PROBLEM TO SOLVE
Please pick out every line of the data below that contains the word "each", and copy those lines out unchanged.

DATASET ROWS
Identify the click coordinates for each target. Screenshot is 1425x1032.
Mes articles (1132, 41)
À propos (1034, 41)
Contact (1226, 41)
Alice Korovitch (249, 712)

---

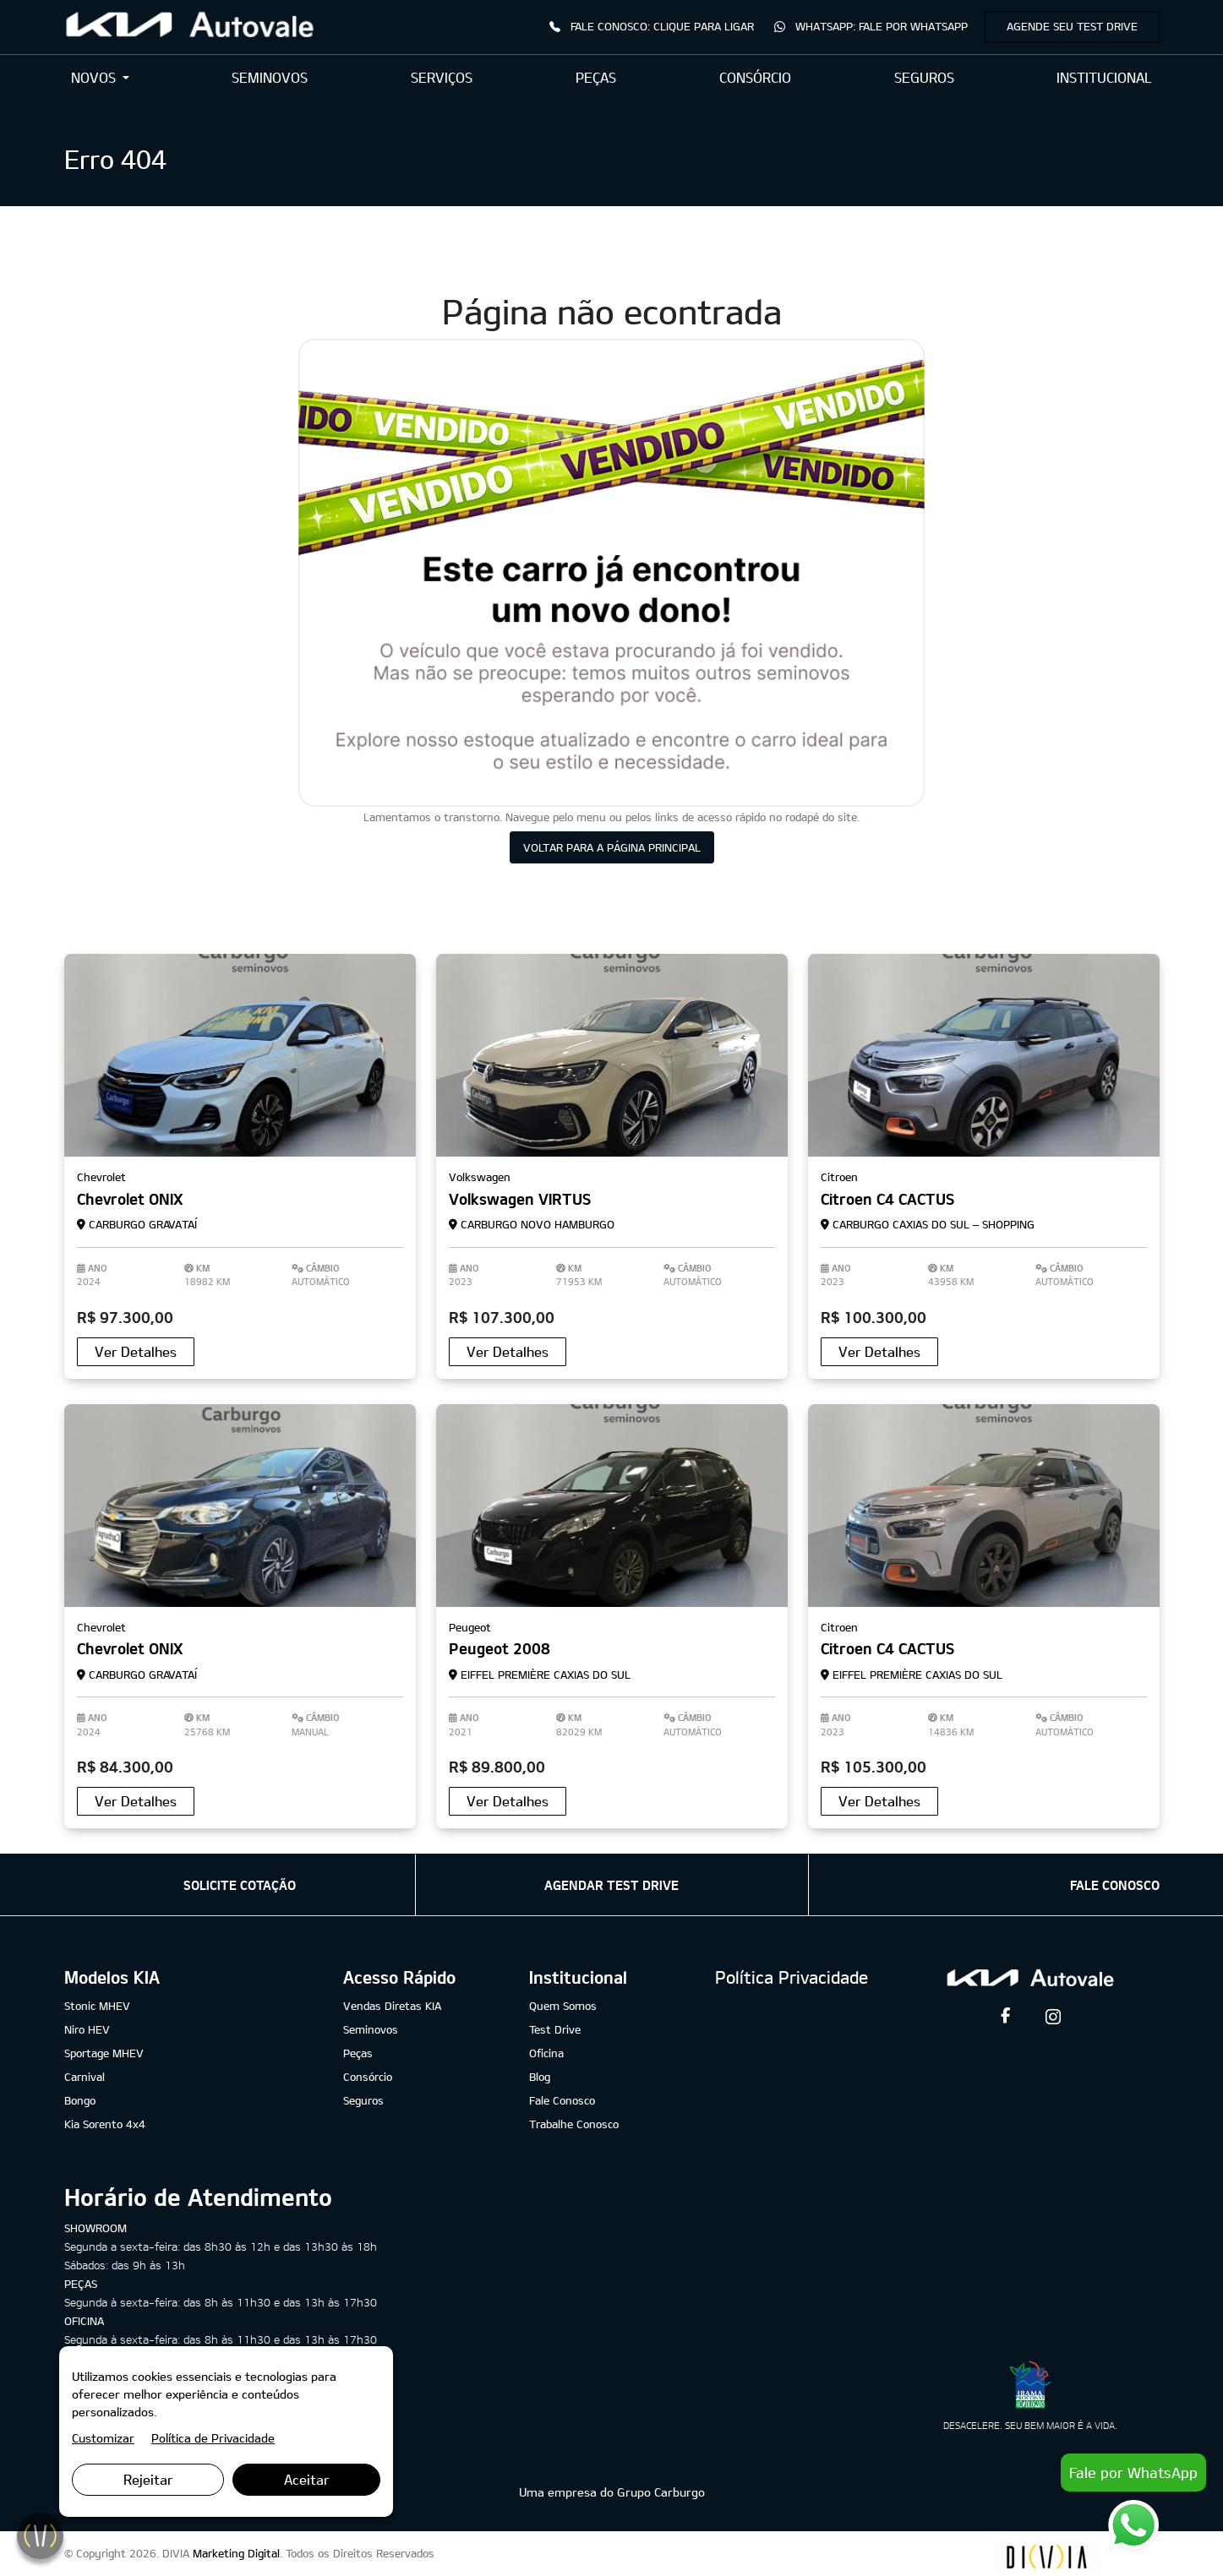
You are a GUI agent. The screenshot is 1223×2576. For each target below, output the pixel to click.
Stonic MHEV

ANSWER TO THIS PROBLEM
Identify the click coordinates for each target. Screenshot is 1425x1032.
You are a GUI agent. The screenshot is 1223×2576. For each target below, output the pixel to click.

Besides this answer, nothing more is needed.